Doch der ist hart erkämpft. Angefangen hat für die „Pusteblume“-Gründerin alles mit großem persönlichen Leid, über das Ellen Renner offen spricht: „Mein Mann ist vor 23 Jahren tödlich verunglückt.“ Damit nicht genug, musste sie zwei Sternenkinder gehen lassen. „Ich hätte mir damals eine Anlaufstelle gewünscht.“ Damit sich etwas ändert, hat Ellen Renner selbst eine Ausbildung zur Trauer- und Sterbebegleiterin an der Elisabeth Kübler-Ross Akademie in Stuttgart absolviert. Heute leitet sie drei Trauergruppen, eine für Kinder, eine für Jugendliche und eine für Erwachsene. 

Trauerwanderungen sind stark nachgefragt

Die Trauerwanderungen bereichern die Arbeit der Gruppen. „Die Rückmeldungen sind immer positiv“, freut sich Sibylle Rhein. „Man kommt dabei ganz unkompliziert ins Gespräch und lernt sich kennen.“ Viele Menschen leiden unter Einsamkeit. „Wir bieten ihnen durch solche Veranstaltungen die Möglichkeit, da für ein paar Stunden herauszukommen.“ Dagmar Hoffmann nennt einen weiteren wichtigen Aspekt: „Wir sprechen damit Menschen an, die schwer oder gar nicht über ihren Verlust und ihre Trauer reden können.“ Im Tun, durch die Bewegung, löst sich manche Blockade. „In jedem Fall findet Begegnung statt“, Gemeinschaft wird erlebt und genossen, ob mit oder ohne Worte.
Funktioniert hat das auch diesmal wieder – selbst ohne Wanderung.

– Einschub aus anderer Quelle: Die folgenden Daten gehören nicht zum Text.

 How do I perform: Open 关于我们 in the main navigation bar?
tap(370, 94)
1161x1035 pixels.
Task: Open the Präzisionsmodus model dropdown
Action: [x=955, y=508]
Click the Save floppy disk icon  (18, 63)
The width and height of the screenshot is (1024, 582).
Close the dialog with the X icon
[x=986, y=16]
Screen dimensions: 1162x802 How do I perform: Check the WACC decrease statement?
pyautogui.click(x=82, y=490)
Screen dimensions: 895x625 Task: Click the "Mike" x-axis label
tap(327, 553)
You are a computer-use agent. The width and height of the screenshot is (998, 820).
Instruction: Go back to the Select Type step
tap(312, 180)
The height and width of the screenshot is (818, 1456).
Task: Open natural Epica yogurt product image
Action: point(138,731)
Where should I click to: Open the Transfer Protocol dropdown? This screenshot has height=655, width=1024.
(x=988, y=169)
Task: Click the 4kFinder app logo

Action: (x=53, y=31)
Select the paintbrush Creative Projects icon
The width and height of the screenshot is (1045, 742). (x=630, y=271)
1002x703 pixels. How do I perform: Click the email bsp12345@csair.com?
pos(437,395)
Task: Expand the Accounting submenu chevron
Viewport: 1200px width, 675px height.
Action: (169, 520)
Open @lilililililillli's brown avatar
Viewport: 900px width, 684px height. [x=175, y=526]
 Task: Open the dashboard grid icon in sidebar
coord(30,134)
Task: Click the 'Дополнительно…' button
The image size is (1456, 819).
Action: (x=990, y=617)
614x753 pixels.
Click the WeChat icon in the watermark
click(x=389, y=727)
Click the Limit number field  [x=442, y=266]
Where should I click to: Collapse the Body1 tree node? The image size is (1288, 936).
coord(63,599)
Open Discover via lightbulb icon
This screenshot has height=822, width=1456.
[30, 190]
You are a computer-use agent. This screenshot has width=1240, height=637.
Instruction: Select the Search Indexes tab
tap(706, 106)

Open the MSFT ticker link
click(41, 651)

Davon konnte sich Ulrich von Plettenberg einen Eindruck verschaffen. Im Rahmen seiner Visitation im Pastoralen Raum Neunkirchen nahm der Trierer Generalvikar gern die Einladung zur Trauerwanderung an. „Mich hat sehr überrascht, wieviel Menschen von diesem Angebot Gebrauch machen. Daran sieht man den großen Bedarf“, sagte er.